Yes, California has the highest cost of electricity and Newsom is doing everything possible to further INCREASE electricity costs.

In addition, California’s almost 400,000 miles of roadways that are heavily dependent on road taxes from fuels that contribute more than $7 billion annually, the same tax base that also funds the environmental programs that will be diminishing in the decades ahead.

EV buyers are not yet aware that the “tax equalizer”, the “VMT” is coming. The Vehicle Mileage Tax (VMT) that has been discussed for years sounds like a logical idea – requiring the users of the highways to pay the fees to maintain those highways. The VMT tax will be needed to replace the $7 billion annually from fuel sales that will be diminishing in the decades ahead.

WORK TO COMPLETE:
(A) According to the passage on California road funding, about how many miles of roadways does California have?
(B) Using the passage on California road funding, explain why the Vehicle Mileage Tax will be needed.

SUPPLIED MATERIAL:
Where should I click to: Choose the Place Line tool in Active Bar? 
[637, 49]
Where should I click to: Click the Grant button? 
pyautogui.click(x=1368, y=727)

TASK RESULTS:
(A) Almost 400,000 miles.

(B) California's roadways depend heavily on fuel taxes, which bring in more than $7 billion a year, and that money from fuel sales will shrink in the decades ahead. The Vehicle Mileage Tax will be needed to replace it, so that highway users pay the fees to maintain the highways.